Add the --verbose global option, which is made available as the App.verbose property.
Some functions still take a verbose parameter, but the type of these parameters is converted from bool to bool|None. The idea is that, if they are None, their verbosity falls back to the global default.
Allow to specify the ExecContext in a call to run_cmd(). This effectively makes run_cmd() an thin wrapper around ExecContext.run(), which is what's going to be used in the future. The wrapper is for backwards-compatibility.
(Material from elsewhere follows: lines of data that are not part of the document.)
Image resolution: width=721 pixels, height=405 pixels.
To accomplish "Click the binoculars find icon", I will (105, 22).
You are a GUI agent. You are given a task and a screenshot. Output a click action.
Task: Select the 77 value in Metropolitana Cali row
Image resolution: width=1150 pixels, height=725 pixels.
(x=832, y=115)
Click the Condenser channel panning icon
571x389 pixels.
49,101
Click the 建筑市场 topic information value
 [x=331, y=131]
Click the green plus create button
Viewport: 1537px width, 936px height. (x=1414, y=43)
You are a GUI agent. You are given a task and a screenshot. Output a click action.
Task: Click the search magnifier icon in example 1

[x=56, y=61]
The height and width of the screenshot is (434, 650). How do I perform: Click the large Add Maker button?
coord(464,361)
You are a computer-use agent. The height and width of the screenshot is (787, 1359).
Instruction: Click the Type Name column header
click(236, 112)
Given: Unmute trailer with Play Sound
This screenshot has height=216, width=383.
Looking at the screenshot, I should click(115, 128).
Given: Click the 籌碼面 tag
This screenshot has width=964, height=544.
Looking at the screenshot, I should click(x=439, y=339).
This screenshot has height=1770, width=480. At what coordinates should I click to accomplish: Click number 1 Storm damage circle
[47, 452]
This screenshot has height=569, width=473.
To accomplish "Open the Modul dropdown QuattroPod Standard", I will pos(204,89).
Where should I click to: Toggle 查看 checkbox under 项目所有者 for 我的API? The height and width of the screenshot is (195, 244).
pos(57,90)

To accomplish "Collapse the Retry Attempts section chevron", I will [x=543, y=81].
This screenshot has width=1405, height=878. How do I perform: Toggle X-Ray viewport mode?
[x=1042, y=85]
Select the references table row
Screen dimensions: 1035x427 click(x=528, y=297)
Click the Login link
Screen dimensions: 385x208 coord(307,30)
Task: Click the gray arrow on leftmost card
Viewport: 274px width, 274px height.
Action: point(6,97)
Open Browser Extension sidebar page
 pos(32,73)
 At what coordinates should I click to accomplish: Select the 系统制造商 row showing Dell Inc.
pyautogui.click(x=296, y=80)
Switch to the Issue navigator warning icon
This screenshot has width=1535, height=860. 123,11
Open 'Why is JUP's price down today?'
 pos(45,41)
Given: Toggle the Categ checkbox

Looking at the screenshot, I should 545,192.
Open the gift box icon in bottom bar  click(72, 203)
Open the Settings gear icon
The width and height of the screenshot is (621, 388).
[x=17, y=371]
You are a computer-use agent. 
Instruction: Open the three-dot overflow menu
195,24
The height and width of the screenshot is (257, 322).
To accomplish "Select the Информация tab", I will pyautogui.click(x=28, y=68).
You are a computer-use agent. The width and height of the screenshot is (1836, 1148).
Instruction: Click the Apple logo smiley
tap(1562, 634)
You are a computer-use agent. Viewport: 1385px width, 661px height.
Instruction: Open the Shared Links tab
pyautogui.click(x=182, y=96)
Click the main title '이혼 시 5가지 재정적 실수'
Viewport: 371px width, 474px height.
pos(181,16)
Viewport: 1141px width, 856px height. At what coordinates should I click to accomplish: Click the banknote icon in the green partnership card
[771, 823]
The code below lib.distro, as left behind by the previous commit, is geared towards being directly used as a command-line API. This commit introduces the abstract base class Distro, a proxy for distribution-specific interactions. The proxy abstracts distro specifics into an API with proper method prototypes, not argparse.Namespace contents, and can thus be more easily driven by arbitrary code.
The Distro class is initialized with a member variable of type ExecContext, another new class introduced by this commit. It is designed to abstract the communication channel to the distribution instance. Currently only one specialization exists, Local, which interacts with the distribution and root file system it is running in, but is planned to be subclassed to support interaction via SSH, serial, chroot, or chains thereof.